That was back when I wore dresses. Back when I wore heels, and when my hair was long. The kinds of things you liked.

You wore a plaid shirt, purple, I think. Yellow and purple are complements, complementary colors. I remember the gravel crunching beneath our feet. I remember the sun setting. Only thin dashes of light could push through the thick summer trees—almost like stars. Stars in the daytime that sparkled on the leaves and the rocks and the grass. I want to imagine that it sparkled in your eyes as you looked at me.

I want to imagine that you looked at me.

We laughed. There was a tiny stream by your house. It wasn’t too small or too big. The crisp water murmured and stammered over the stones. The breeze answered back by rustling the leaves. The crunch of the gravel tried to add to the song, but the melody was only for two—the breeze and the water. I imagined they were in love. No matter how the gravel protested, nothing could come between love.

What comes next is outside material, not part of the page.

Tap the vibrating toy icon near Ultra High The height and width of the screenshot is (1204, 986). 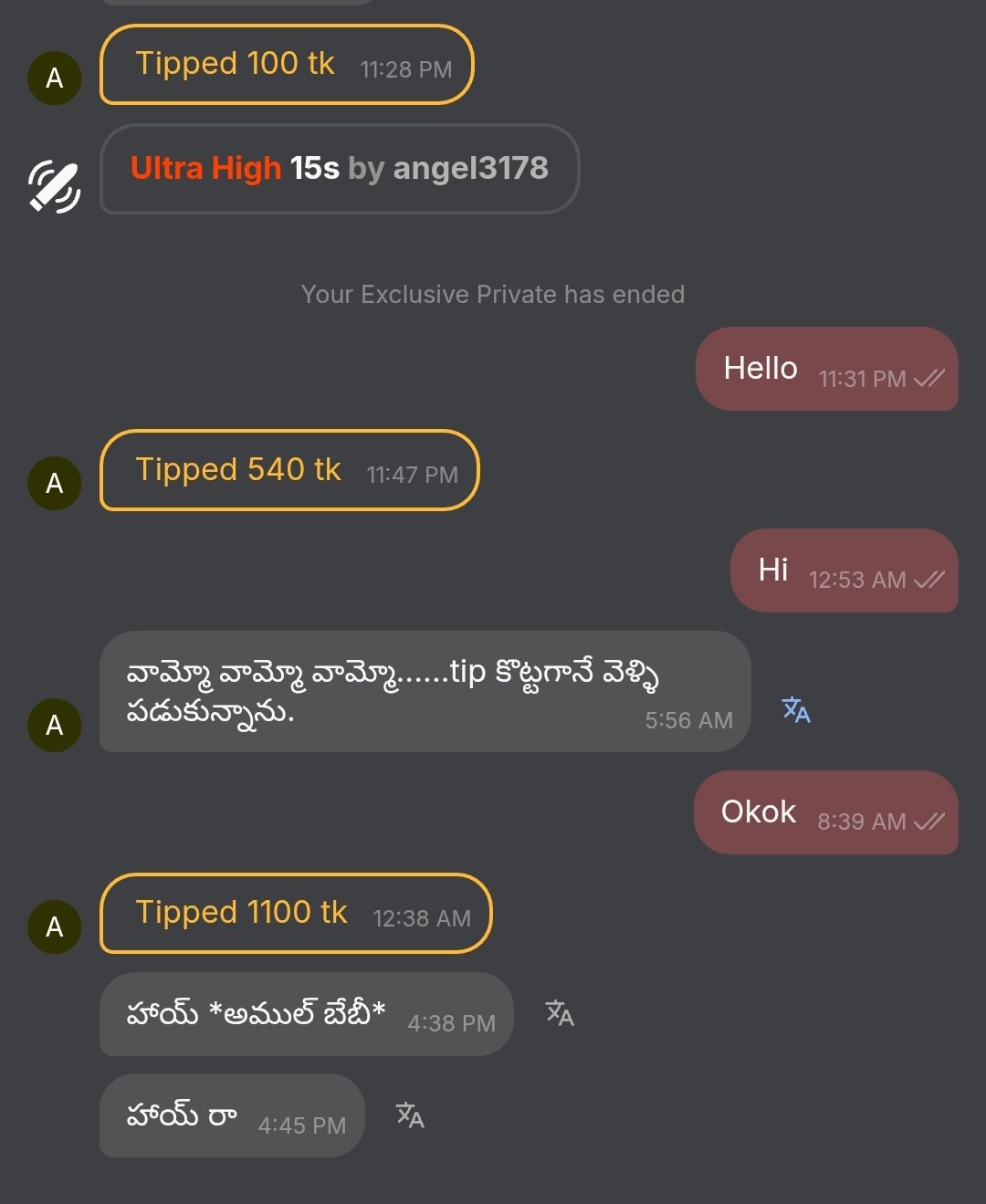(x=55, y=186)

You and I walked over a bridge. I balanced on the railing like a tightrope walker. I imagined the drop was one hundred feet. I imagined fire below. I needed help to cross, and you held my hand—not clutching. You barely held on, our fingertips grazing each other. Nothing more. I wobbled in my heels, but you knew I could make it. You said I was strong. You said I was brave.

On the other side of the bridge, we stood underneath a giant tree—I think it was oak—and we looked out over the stream. Trees curtained off the houses in the neighborhood. Bugs chased after each other, buzzing with glee. Squirrels shook branches.

I wanted to climb. I wanted to climb the tree and feel every branch in my hands, bark dry and rough and stable. I wanted to push myself up and see the sky. I imagined climbing so far I could touch the clouds. They would be bouncy and light yet coarse like sheep’s wool. The tree would grow before my eyes. Grow into the stratosphere and beyond. If I climbed high enough, I could see the stars, shining for me—only me. I wanted to see the stars. I wanted to feel the cool vacuum of space. I wanted to climb the tree, but I didn’t.

I was wearing a dress. It embarrassed me. A lot of things embarrassed me. You chuckled whenever I blushed. Any small, simple thing could send warm blood rushing into my face, and you would laugh. It was as if two bulbous red apples replaced my cheeks. I would try to hide my face, but you would always find me. You would find me, hold my face in your hands, and kiss it until I blushed even more. My face still stings from where you held me.

“You love me,” you said.

I didn’t climb the tree that day. Instead, we imagined the stream was a giant river. We wondered where it could go. We wondered how many trees we would have to cut down to build a boat and sail away. We talked about the future even though we were children. We talked about marriage and careers. We talked about buying a house.

I wanted kids, but you didn’t.

You wanted to move, but I didn’t.

You said you should probably be a lawyer like your father. I didn’t know what I wanted.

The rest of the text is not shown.